= TO BE DONE =
Return the dataset rows from the line with "You are a computer-use" through the last one, both ends included. Leave the pictures out of your answer.

>> begin RECORDS

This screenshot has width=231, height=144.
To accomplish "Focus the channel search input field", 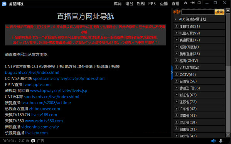I will [x=198, y=12].
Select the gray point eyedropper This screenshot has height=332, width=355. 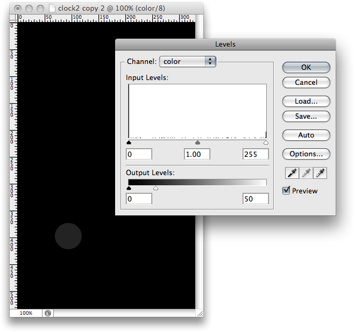click(x=306, y=173)
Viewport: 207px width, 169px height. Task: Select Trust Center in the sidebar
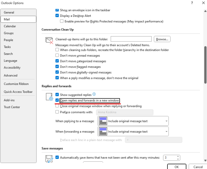12,107
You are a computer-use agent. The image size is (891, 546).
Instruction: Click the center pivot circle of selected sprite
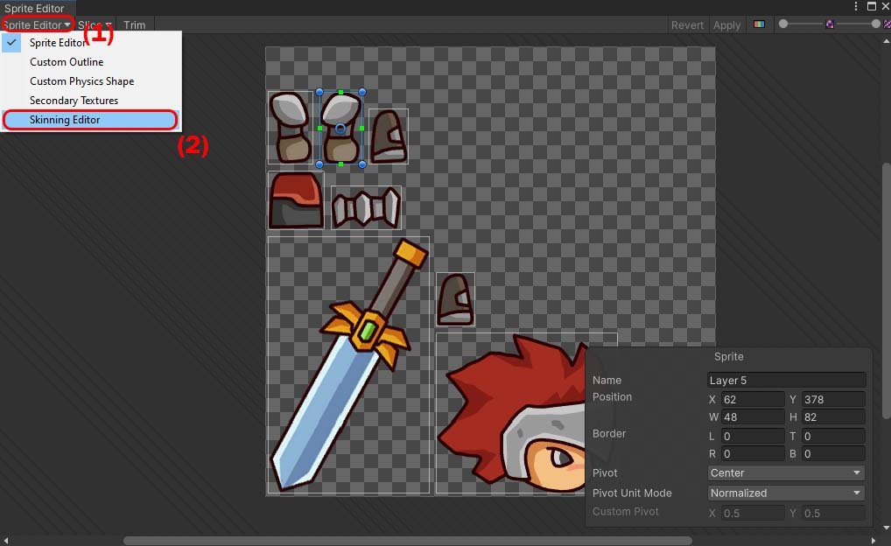(340, 129)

>> end RECORDS

= RESPONSE TO THIS EXERCISE =
You are a computer-use agent. The image size is (891, 546).
Instruction: Click the center pivot circle of selected sprite
(340, 129)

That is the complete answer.